10 best exercises and workout at home without equipment
If leaving the home isn’t an option
or there is challenge to go the gym, than we have than we have 10 best workouts
from home that will make you feel better, both physically and mentally.
1. Yoga
No matter how is your physique, need or abilities, yoga is there for you. We can see many yoga classes online and it can be done on yoga mat or carpet at home. There are many poses from calm, relaxed style to power yoga which can be done easily at home.
2. Dancing
Dancing is an activity which reduces stress, improve memory, relax, sharpen your focus and help you pay attention. Whether it’s free –form movement or choreographed or waltzing around your living room with a partner, dance does wonders for your physical and mental health. There are many online app and videos available at you tube which can help out.
3. Climbing staircase
If you can’t go out, you can still do cardiovascular exercise by walking up and down any stairs in your apartment or house.
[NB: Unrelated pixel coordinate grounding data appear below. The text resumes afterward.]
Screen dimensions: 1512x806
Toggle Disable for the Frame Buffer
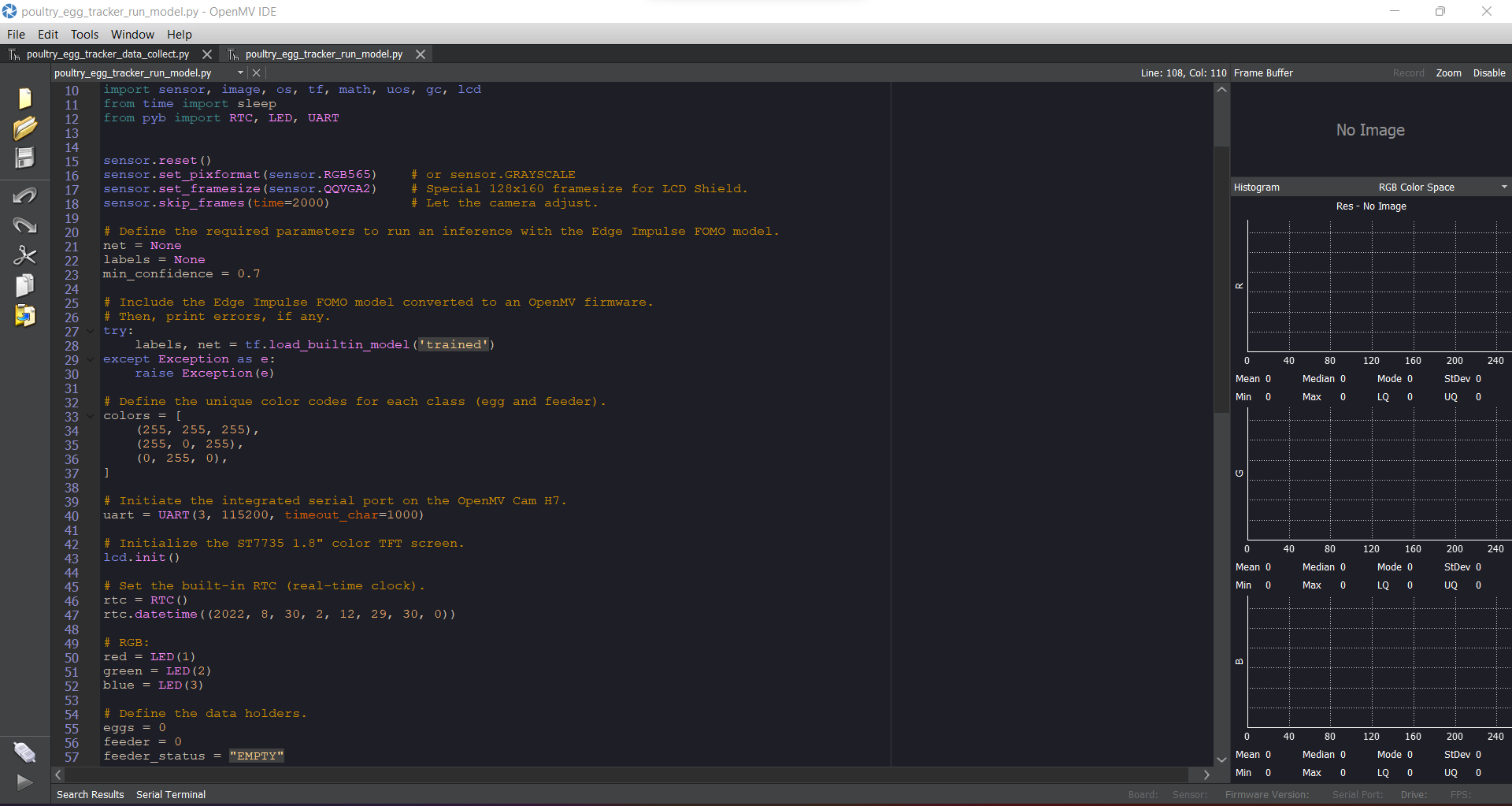point(1488,73)
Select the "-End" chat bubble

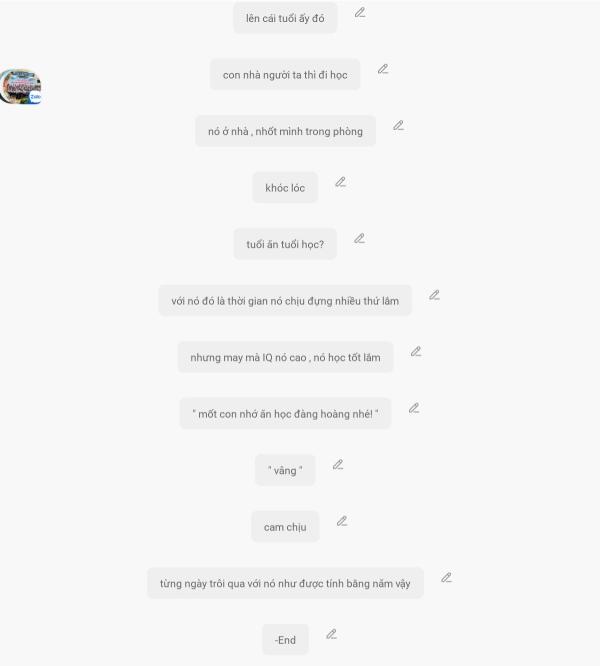[285, 639]

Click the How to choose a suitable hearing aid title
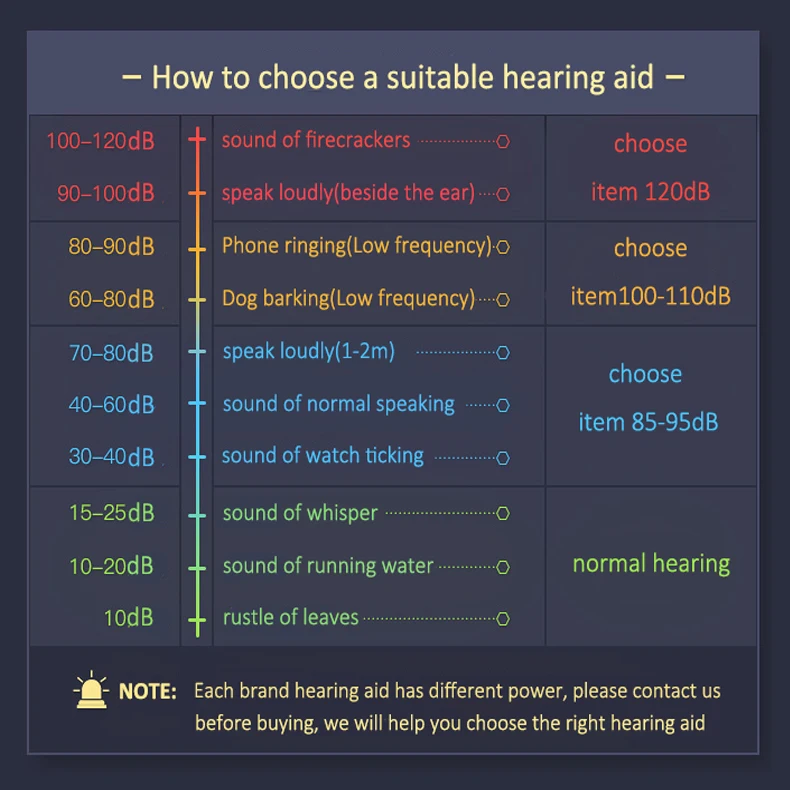[403, 77]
This is very easy workout and can spiced up by adding few exercise in staircase like pushups, try jumping jacks, turning one side and then to other side as we step up and down and similarly many activities.
4. Practicing Kick boxing
To improve hearth strength, balance and
flexibility people in 90’s used to follow workout videos called Tae Bo. If
someone is looking forward for fast paced and can get your heart pumping he can
watch you tube about kick boxing or Tae Bo you tube and can practice easily
without any special gear.
5. Couch workout
It is one the simple and most productive exercise. In this exercise you can repeatedly stand up from couch and then sit back, it helps to build the butt and thigh muscles.
If you want to
do triceps than push the coffee table out and put your hands on the edge of the
couch on either side of your body then push yourself up from the edge. Lower
the body down towards the floor and then lift again.
6. Squats and Lunges
Squats and Lunges are standards for
developing lower –body strength.
To do Squat, lower your body as if
you are about to sit in a chair, till your thighs are parallel or nearly
parallel with the floor. Your upper body should lean slightly forward as your
knees bend. Slowly straighten back in standing pose. Repeat 10 times.
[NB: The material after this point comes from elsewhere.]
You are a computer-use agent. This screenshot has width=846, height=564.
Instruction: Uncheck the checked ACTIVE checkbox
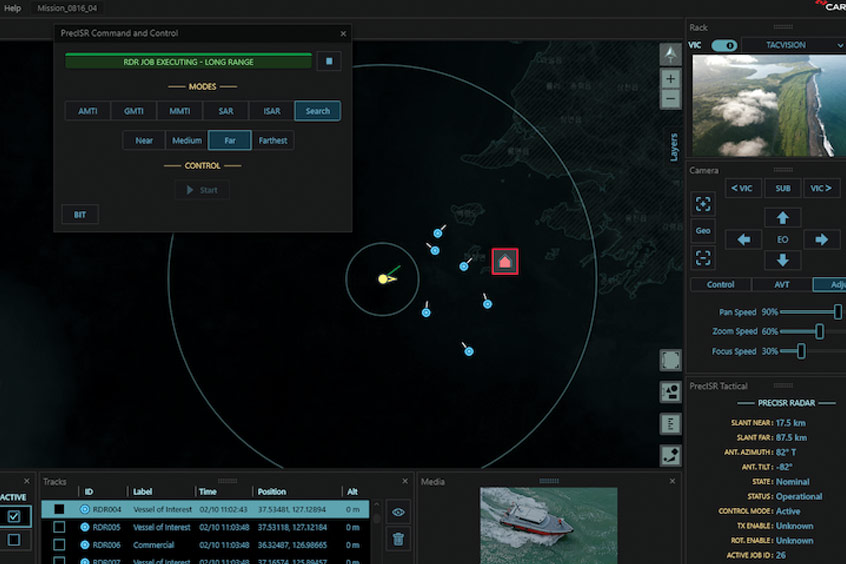[14, 516]
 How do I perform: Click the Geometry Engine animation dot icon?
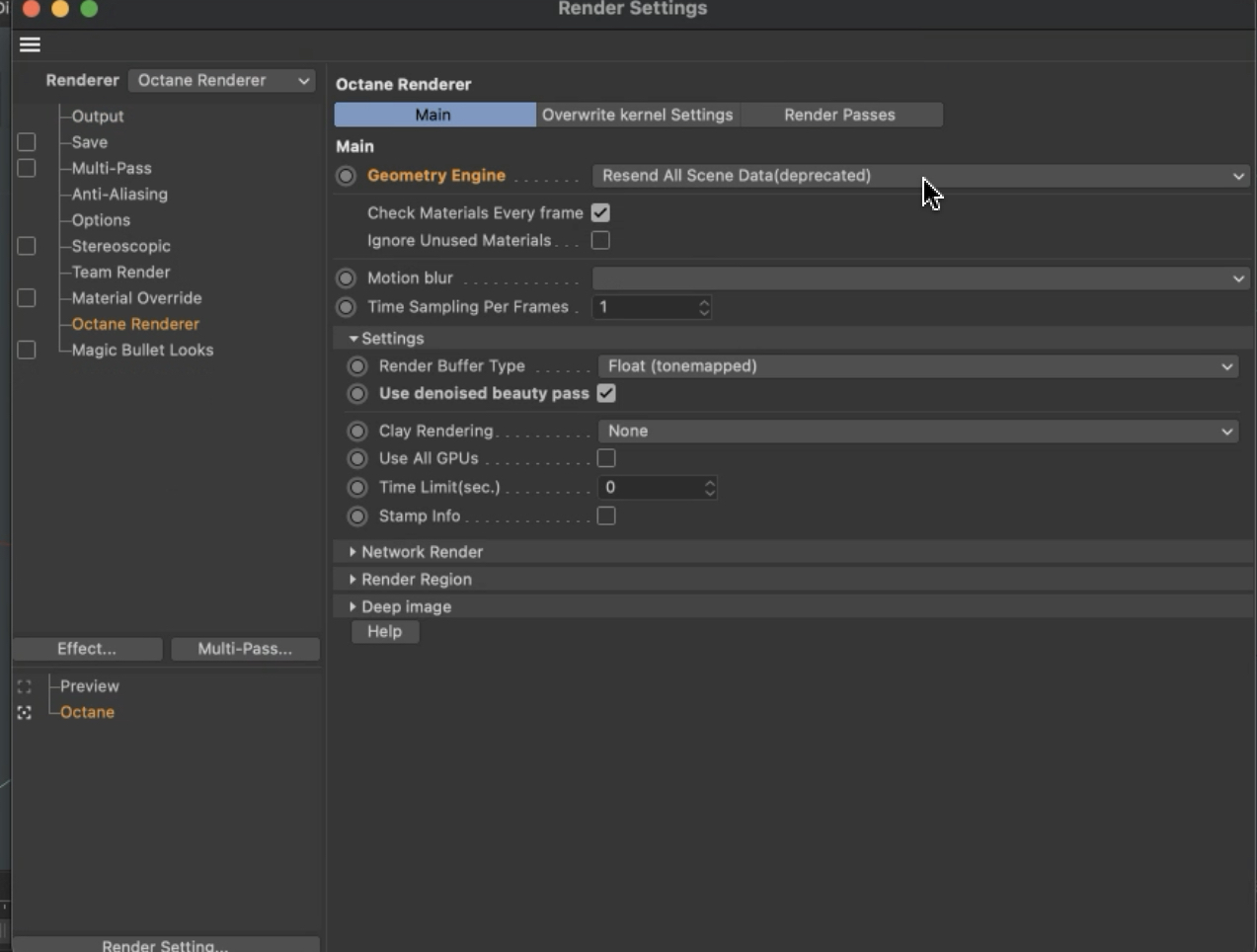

To do Lunge, stand with your feet a
few inches apart. Step forward with one leg, slowly lowering your hips towards
the ground as you bend both knees. Keep the knee on the forward leg in line
with the ankle rather than jutting it out. Your arms can be down at your sides
or you can raise them over your head as you step forward. Hold the lunge for a
beat, then step back to standing position. Repeat for a minute with alternate
leg.
7. Plank
The plank is a simple looking exercise
which can do wonders for your core and upper – body strength. If you are beginner
than you can try a plank with your knees bent and on the floor and you are
regular than you can do with legs straight. You need to push yourself on floor,
using arms to support your body. Keep your body in a straight line and your
front facing out. You want your hips to be elevated, not sinking to the floor.
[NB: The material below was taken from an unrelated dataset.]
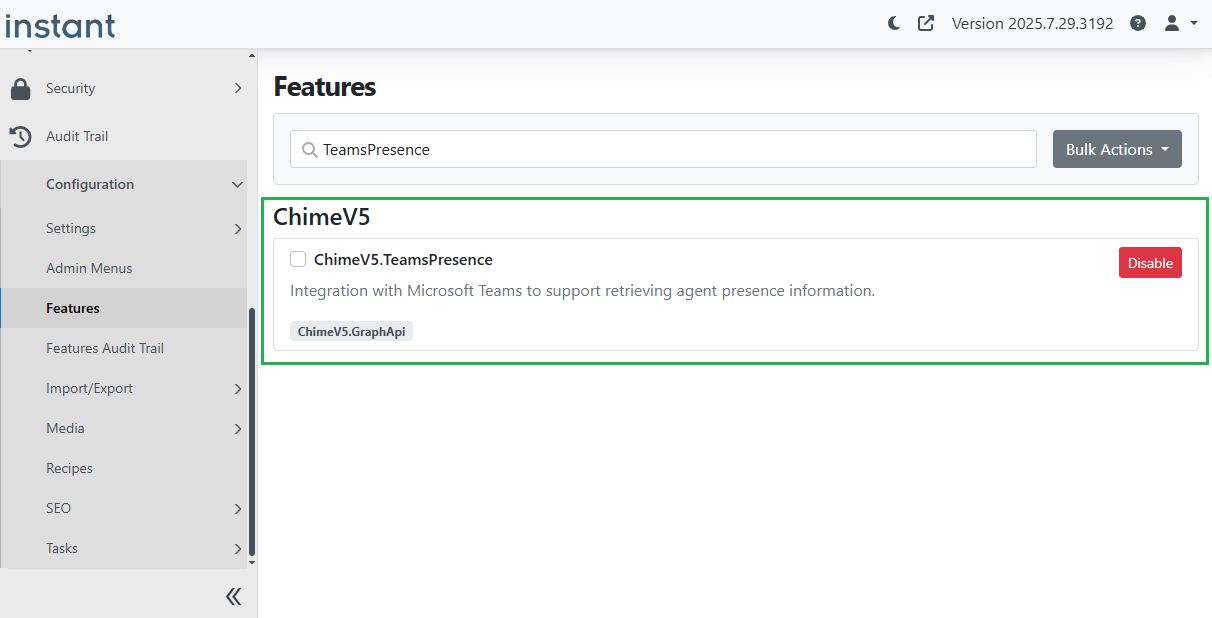Click the Security lock icon
The height and width of the screenshot is (618, 1212).
(20, 89)
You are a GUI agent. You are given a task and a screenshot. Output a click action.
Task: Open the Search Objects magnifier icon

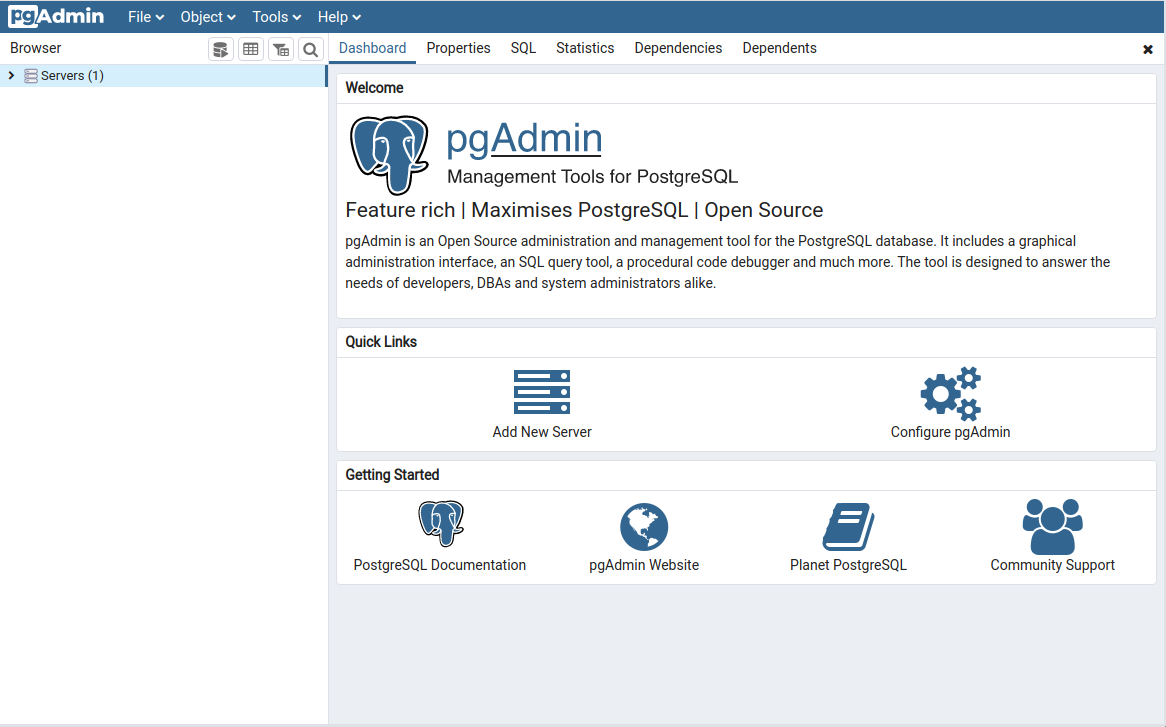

Hold the pose for a long as you can.
8. Pilates
Pilates is a form of low-impact exercise that aims to strengthen muscles while improving postural alignment and flexibility. Pilate’s moves tend to target the core, although the exercises work other areas of your body as well.
We can find large variety of you
tube videos and workout can be done.
9. HIIT (High- intensity interval
training)
It is perfect for the person who wants to make the most of their workout in the least amount of time.
One can do
60 sec of jumping jacks 30 sec break than repeat with pushups for 5 for beginning
with gap of 30 sec.
10. Barre
Barre is tough but fun. It is an
intense workout that focuses on strengthening your core muscles, improving your
cardiovascular endurance and boosting your balance. We can find lot of barre
videos on you tube which is helpful in workout with a short session of 15 minutes.